The story has generated shockwaves throughout the sport and has sparked an investigation by the league, and one of the players most affected by the alleged sign-stealing happens to be Darvish.

At the time of the incident, Darvish was pitching for the Los Angeles Dodgers, and was shelled during two World Series starts against the Astros, giving up eight earned runs in just three innings of work in the series.

Darvish, in a video posted to his YouTube page earlier this week, didn’t blame the alleged “sign-stealing” for his struggles, but said he was never satisfied with the Astros’ explanation that he was tipping his pitches.

“I feel that if I absolve myself and say it was the Astros’ fault I was bad in Game 7, in the World Series, I can’t develop as a person,” he said in the video. “Because I had that experience, I was able to work hard these last two years and become the person I am now.”

After the Astros’ story broke, the spotlight turned toward other potential instances of sign stealing. The popular Cubs blog Bleacher Nation published a tweet showing Darvish step off of the mound while Yelich was batting during a game at Milwaukee’s Miller Park, and while some alleged that it was evidence that Darvish suspected that the Brewers’ slugger was stealing signs, Darvish wasn’t as sure:

“I’m not sure what he is trying to do,” he said. “But to be clear his eyes move first. That’s why I stepped off.”

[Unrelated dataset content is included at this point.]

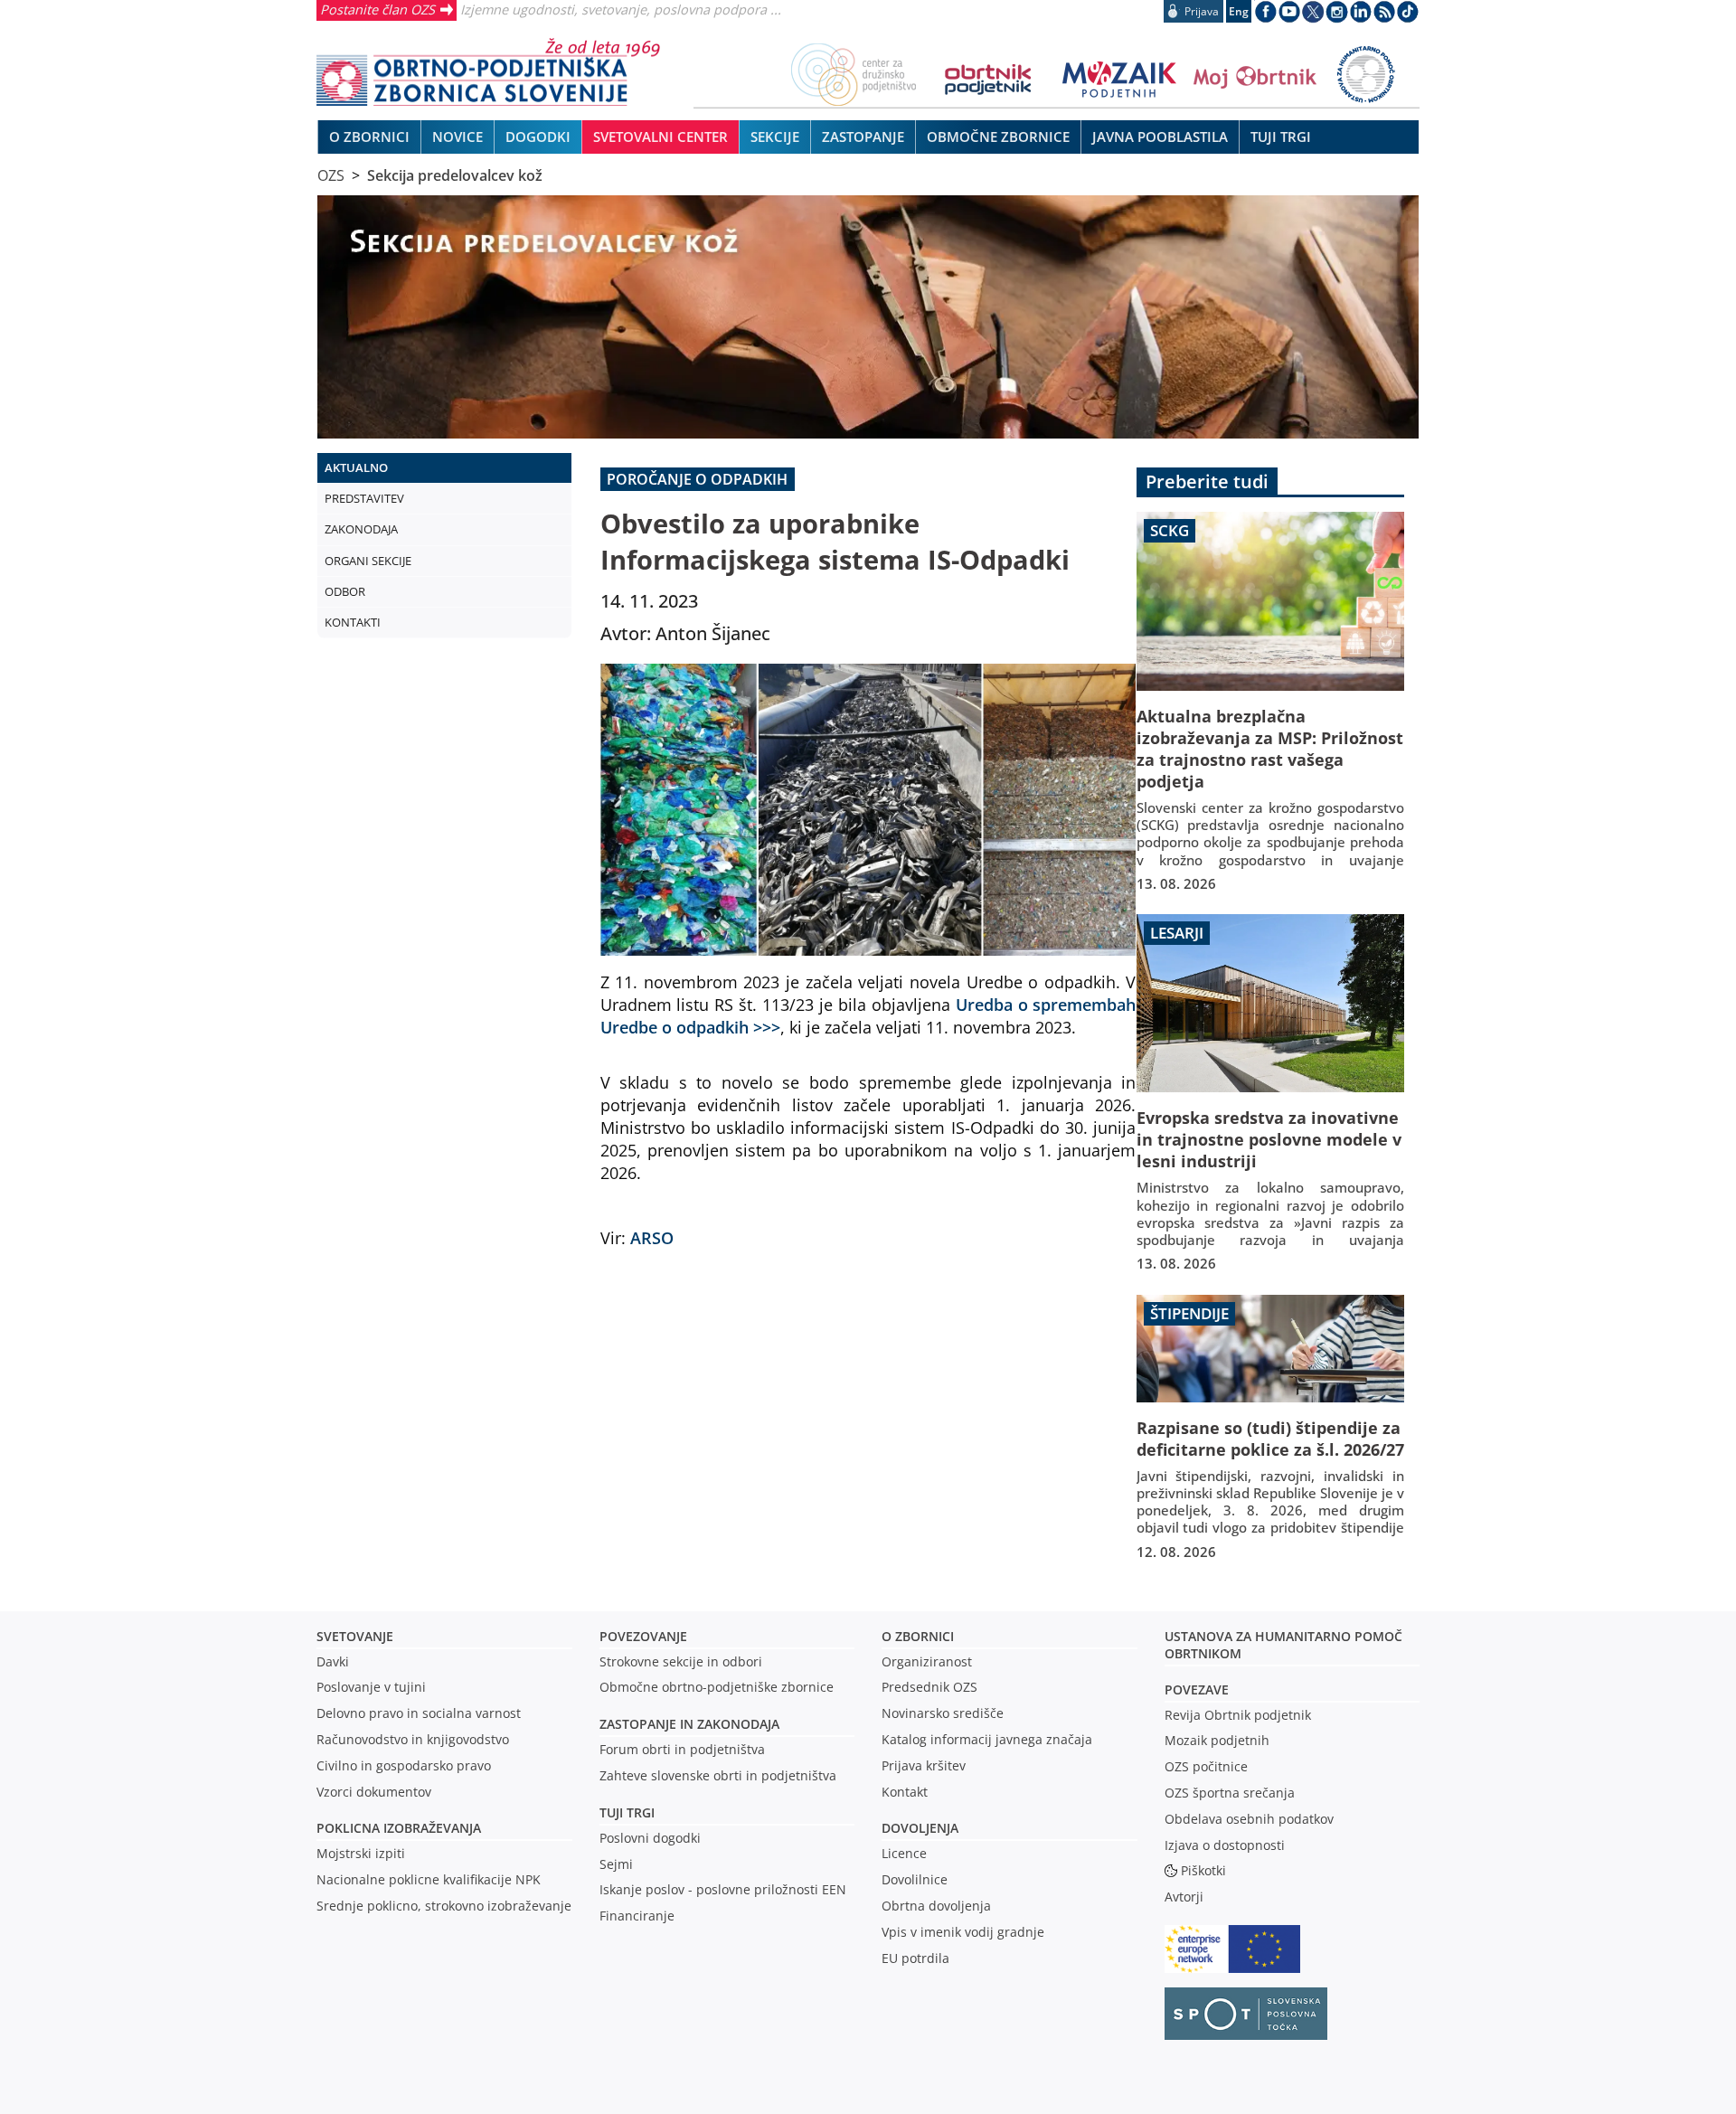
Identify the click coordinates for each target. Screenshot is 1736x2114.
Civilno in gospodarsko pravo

As some fans pointed out in replies to the tweet, the bullpen at Miller Park is in left-center field, the same direction that Yelich appeared to look in the video. In a follow-up tweet, Darvish said that he did not mean to say that the Brewers were conclusively stealing signs, but Yelich did not take too kindly to the inference, saying that “nobody needs help facing you” and calling on Darvish to “be better:”

Darvish replied to Yelich’s tweet:

“Easy man,” he said. “I’m not saying you are stealing signs.”

The sign-stealing discussion will likely last through the remainder of the offseason and into the regular season, but Atlanta Braves slugger Josh Donaldson tried to inject some levity into the situation by replying to Yelich’s tweet:

After Donaldson asked Yelich for help in facing Darvish, the Cubs pitcher responded, saying that he didn’t think Donaldson “needed help” in the batter’s box.

With the sign-stealing story seemingly generating new headlines every day, this likely won’t be the last time that a team has to face questions about its practices, but the Brewers have not been formally scrutinized.